Work instructions: Format the rows from the line containing "The width and height of the screenshot is (1462, 822)." up to and including the line containing "[x=161, y=86]" as a JSON list of strings, one string per line, skipping blank lines. Omit the pictures.

Material shown:
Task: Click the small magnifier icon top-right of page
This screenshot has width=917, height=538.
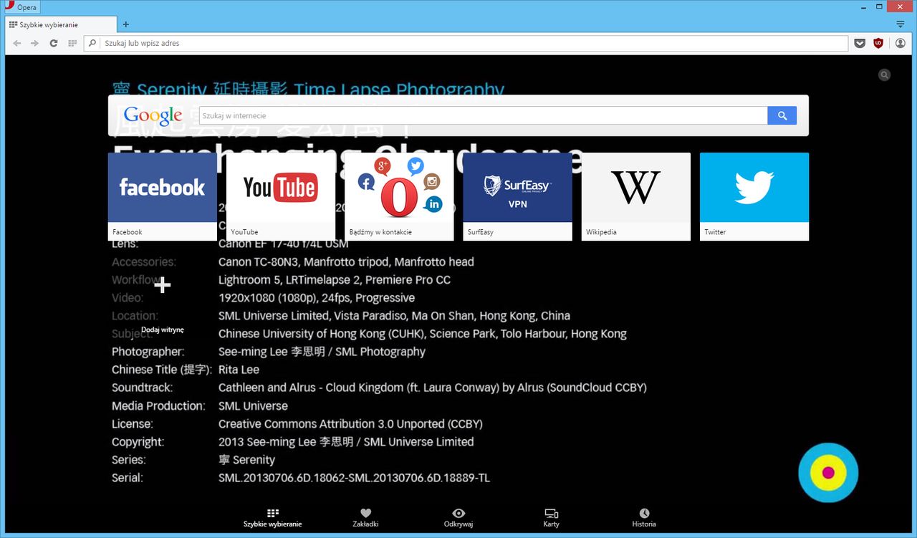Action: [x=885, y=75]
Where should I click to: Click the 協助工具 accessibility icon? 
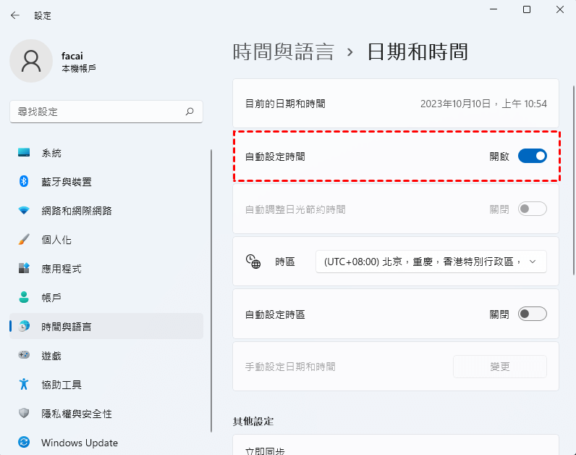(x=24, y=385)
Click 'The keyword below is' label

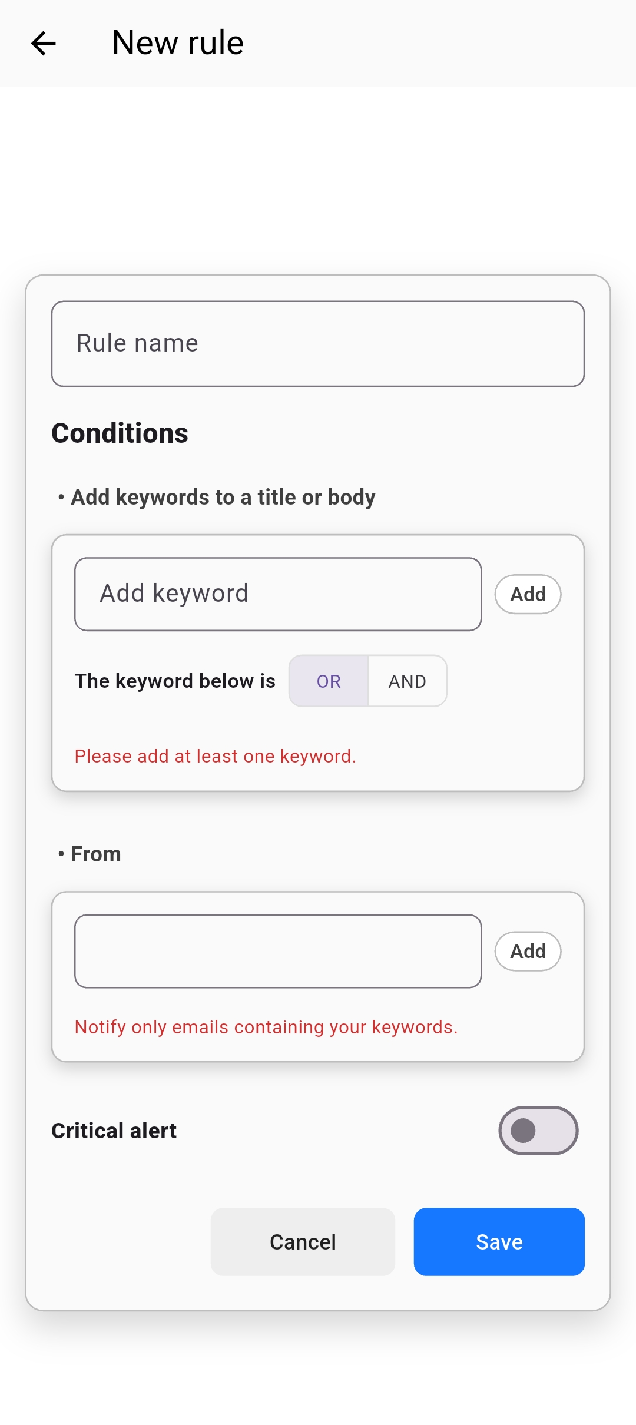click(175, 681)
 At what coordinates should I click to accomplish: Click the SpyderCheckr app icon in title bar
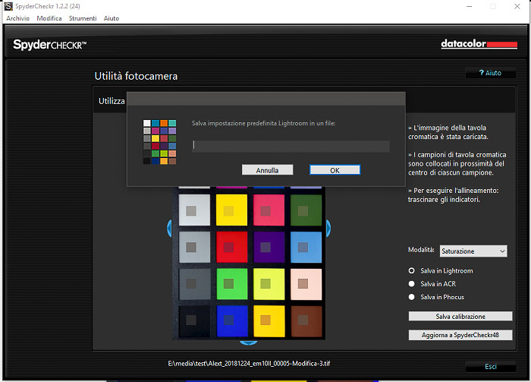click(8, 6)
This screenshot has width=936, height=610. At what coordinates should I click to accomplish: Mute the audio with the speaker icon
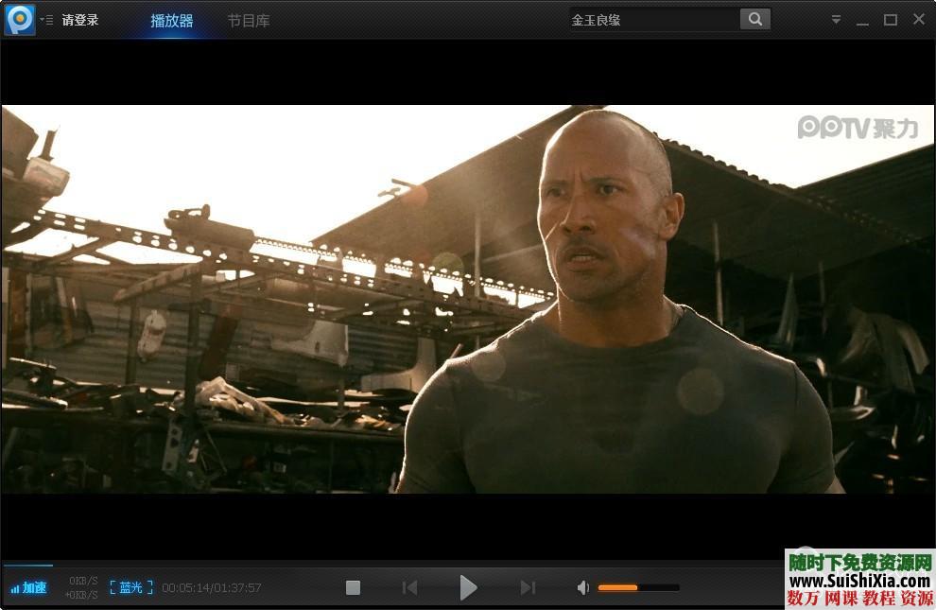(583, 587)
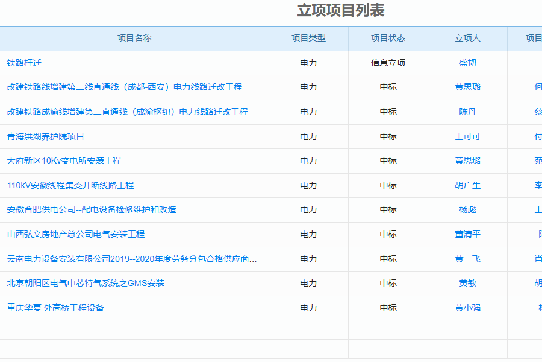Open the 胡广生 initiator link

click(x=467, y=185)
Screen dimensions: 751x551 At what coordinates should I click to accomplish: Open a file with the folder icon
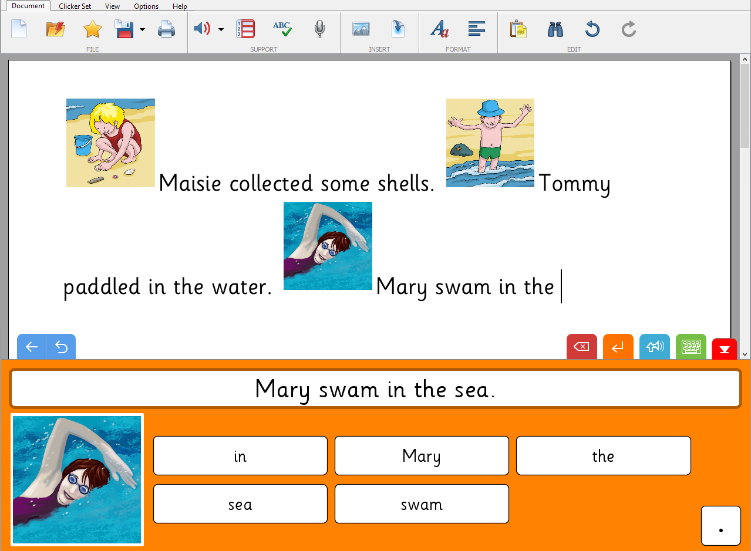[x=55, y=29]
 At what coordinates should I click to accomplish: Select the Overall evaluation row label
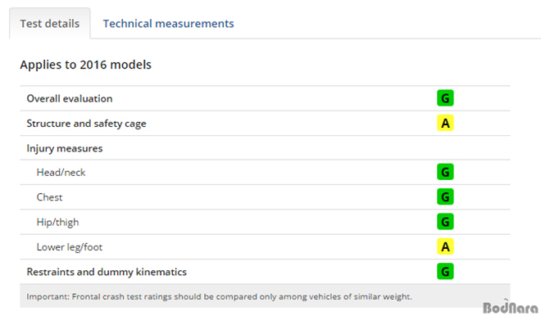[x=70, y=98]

...

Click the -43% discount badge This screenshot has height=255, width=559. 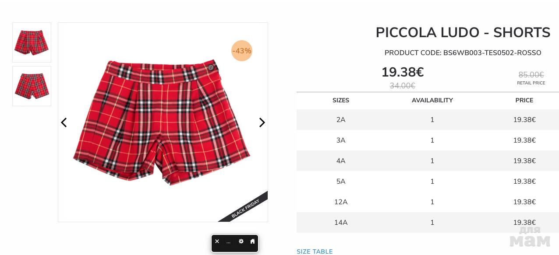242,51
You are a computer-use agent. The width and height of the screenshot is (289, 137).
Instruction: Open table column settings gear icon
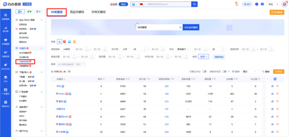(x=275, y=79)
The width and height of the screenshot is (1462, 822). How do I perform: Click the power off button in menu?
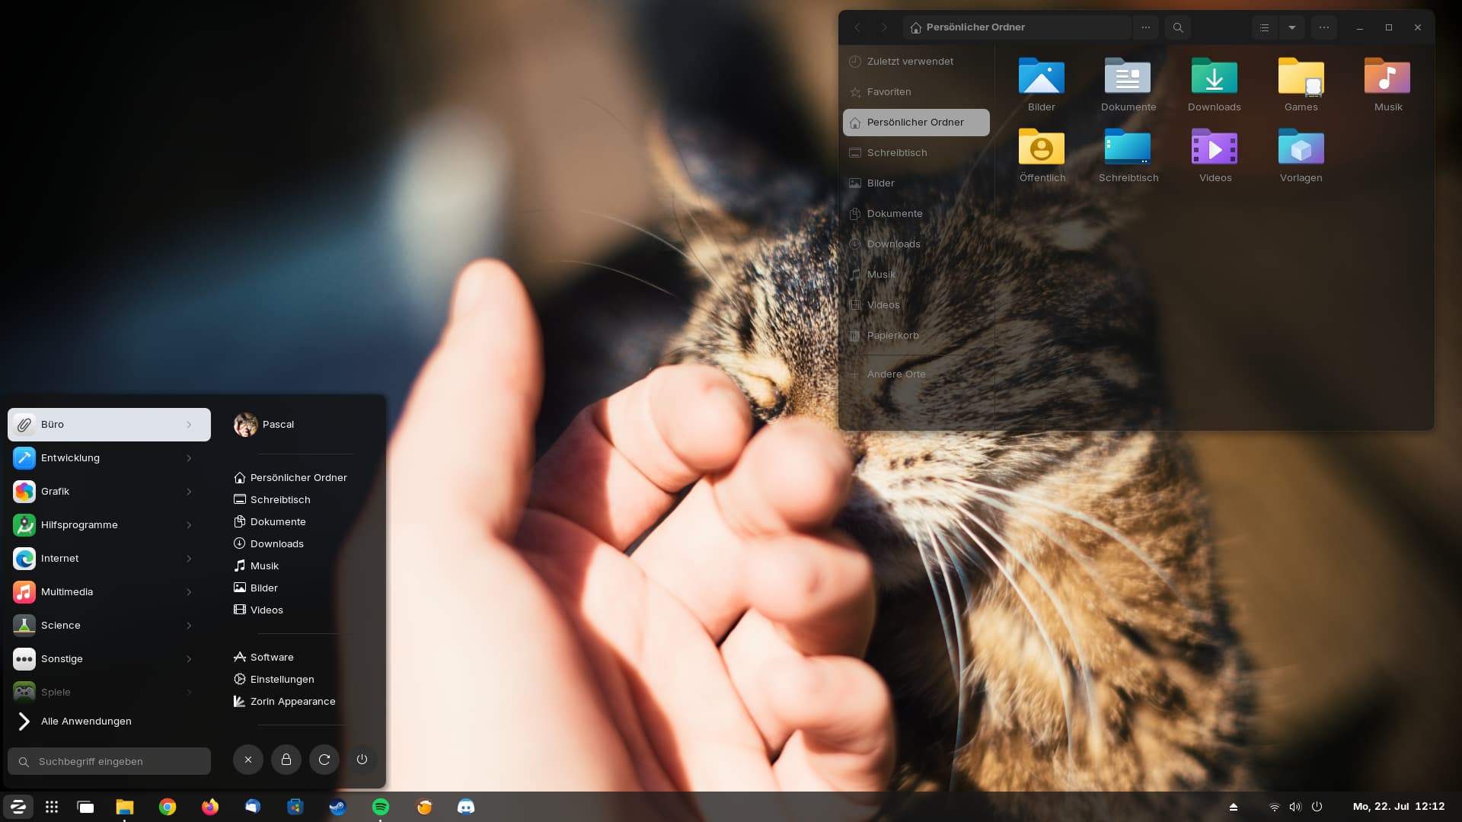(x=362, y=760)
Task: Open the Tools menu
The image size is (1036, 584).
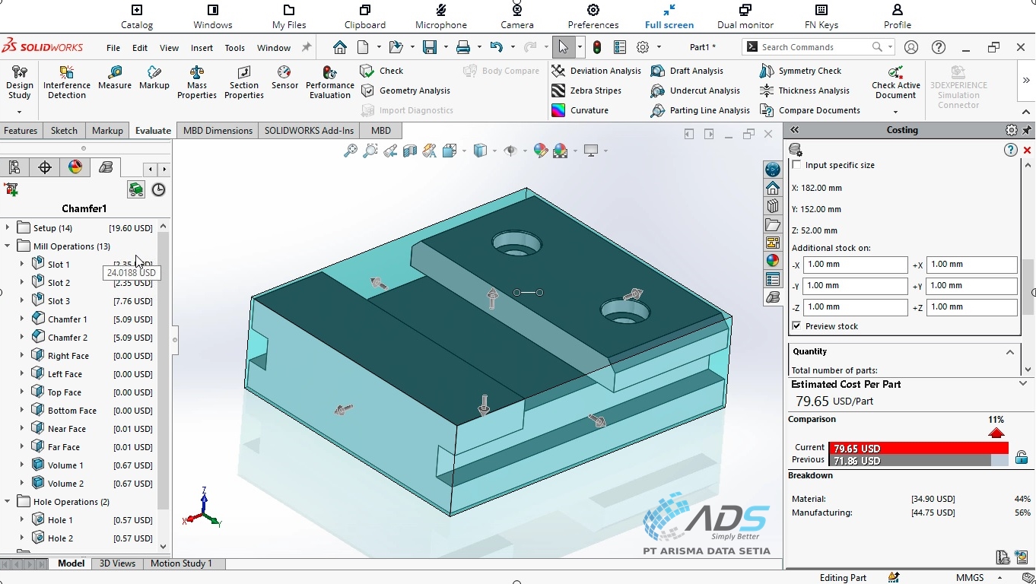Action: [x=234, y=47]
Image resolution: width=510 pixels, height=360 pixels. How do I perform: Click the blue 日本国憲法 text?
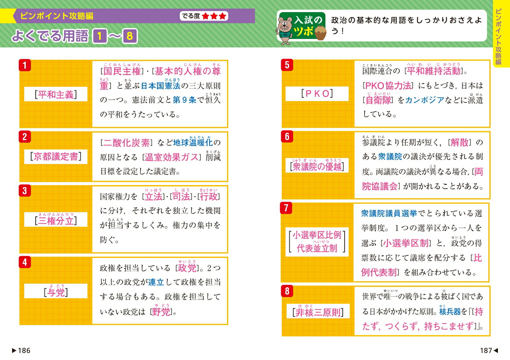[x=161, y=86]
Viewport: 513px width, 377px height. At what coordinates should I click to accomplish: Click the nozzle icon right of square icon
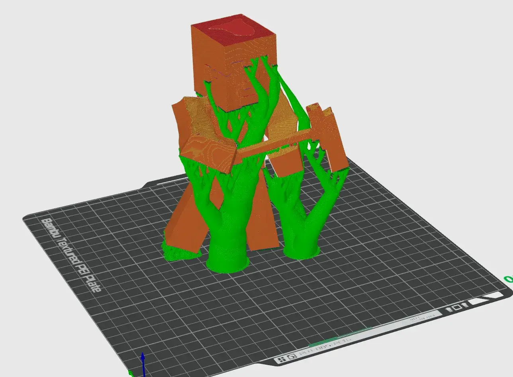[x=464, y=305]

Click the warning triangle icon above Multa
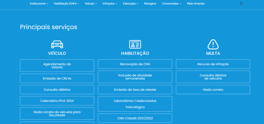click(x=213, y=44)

Full output:
[
  "The width and height of the screenshot is (1462, 822). How do I perform: Click the power off button in menu?",
  "(x=362, y=760)",
  "Task: Open the Tools menu",
  "The image size is (1036, 584).",
  "Action: [x=234, y=47]",
  "Image resolution: width=510 pixels, height=360 pixels. How do I perform: Click the blue 日本国憲法 text?",
  "[x=161, y=86]"
]